"Assis à la terrasse d'un bar du quai de la Fosse, par exemple, au centre exact de Nantes et des terres émergées de l'hémisphère nord, on peut être satisfait d'avoir Los-Angeles sur sa droite à 9500 kms et Vladivostok à 9500 kms à main gauche.
Satisfait de savoir que ces eaux lisses et argentées de la Loire, là, devant soi, marquent la limite nord du vin, que la ville est posée sur l'ancienne frontière avec la zone "bière et cidre" comme ailleurs sur le globe les marins pointent d'autres ports à la limite des zones rhum et whisky, pisco et chicha, saké et vodka, tous ces breuvages supposés guérir la fièvre sentimentale et portuaire des départs.

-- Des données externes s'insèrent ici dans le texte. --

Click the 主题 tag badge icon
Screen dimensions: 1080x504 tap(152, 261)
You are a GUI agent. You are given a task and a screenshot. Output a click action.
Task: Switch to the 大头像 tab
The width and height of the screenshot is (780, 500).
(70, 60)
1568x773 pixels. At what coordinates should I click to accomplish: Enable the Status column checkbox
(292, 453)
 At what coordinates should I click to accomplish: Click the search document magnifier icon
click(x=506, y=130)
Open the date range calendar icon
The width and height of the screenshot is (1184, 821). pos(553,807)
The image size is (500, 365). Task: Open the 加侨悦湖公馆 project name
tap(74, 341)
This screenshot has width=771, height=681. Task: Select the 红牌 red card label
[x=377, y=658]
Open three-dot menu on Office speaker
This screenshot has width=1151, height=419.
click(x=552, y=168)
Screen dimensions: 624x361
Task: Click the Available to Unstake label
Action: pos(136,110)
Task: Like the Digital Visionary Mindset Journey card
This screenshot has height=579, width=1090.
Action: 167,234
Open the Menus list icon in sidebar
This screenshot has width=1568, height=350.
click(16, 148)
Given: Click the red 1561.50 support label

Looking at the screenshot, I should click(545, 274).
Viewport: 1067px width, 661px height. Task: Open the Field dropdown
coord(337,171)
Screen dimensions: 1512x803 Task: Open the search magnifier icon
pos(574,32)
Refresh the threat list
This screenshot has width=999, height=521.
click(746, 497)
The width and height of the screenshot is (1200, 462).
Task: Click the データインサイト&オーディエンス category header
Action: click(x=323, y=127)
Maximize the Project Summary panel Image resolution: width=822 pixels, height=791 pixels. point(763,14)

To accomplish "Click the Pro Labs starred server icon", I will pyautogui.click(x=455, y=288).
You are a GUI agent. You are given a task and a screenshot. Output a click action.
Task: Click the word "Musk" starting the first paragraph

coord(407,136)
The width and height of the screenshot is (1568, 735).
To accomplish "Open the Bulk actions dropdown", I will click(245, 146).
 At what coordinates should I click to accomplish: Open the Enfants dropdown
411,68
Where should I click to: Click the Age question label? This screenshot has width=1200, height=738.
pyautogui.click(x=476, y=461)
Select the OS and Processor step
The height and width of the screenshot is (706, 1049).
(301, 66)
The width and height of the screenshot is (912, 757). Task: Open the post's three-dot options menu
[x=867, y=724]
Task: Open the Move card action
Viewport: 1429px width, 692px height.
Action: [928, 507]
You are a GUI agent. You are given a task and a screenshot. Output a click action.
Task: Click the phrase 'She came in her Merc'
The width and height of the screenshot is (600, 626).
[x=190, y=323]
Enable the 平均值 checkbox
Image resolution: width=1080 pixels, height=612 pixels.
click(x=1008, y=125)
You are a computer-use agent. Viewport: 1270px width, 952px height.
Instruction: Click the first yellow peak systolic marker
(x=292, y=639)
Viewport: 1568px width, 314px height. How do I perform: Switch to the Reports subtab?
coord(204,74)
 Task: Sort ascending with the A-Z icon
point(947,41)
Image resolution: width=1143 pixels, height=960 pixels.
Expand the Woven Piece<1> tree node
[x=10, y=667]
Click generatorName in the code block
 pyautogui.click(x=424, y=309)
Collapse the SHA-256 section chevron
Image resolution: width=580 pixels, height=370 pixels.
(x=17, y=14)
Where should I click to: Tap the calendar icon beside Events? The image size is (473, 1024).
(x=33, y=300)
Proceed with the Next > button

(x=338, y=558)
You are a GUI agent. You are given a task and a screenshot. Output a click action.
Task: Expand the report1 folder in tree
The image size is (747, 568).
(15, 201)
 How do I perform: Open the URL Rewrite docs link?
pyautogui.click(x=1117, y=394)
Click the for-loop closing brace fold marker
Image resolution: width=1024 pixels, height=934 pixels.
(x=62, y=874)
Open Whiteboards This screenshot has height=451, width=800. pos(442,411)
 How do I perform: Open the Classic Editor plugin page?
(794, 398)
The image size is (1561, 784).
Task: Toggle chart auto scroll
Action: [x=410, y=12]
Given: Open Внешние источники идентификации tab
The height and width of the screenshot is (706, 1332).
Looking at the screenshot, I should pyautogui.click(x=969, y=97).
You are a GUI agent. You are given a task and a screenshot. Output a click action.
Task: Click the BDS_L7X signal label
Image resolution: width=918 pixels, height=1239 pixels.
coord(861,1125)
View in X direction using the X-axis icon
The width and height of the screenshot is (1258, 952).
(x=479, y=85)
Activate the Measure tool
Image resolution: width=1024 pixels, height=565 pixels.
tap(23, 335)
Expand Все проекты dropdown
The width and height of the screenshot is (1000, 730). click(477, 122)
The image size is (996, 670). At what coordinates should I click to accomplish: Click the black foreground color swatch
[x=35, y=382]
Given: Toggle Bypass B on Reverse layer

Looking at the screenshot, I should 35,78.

Mais à Nantes, c'est justement le port qui a filé le premier. il s'est écarté du quai de la fosse pour descendre le long de l'estuaire vers Saint-Nazaire et l'océan.
Glissant au milieu de fleuve, à la passerelle d'une embarcation de faible tonnage, coupant successivement a route des bacs d'Indre puis du Pellerin, il est aisé de constater que la rive nord de l'estuaire accomplit les prophéties du visionnaire nantais Jules Grandjouan , héritier farfelu de Jules Verne (et un temps l'amant d'Isadora Duncan, mais c'est une autre histoire) qui rêvait déjà d'un "Nantes-Naz une seule ville! un seul port de la bouche océane au premier gué...Rive droite une ville couloir ou l'autostrade sépare net la ville industrielle des quais, où sont les docks et ateliers, de la vie de la campagne où sont les demeures..."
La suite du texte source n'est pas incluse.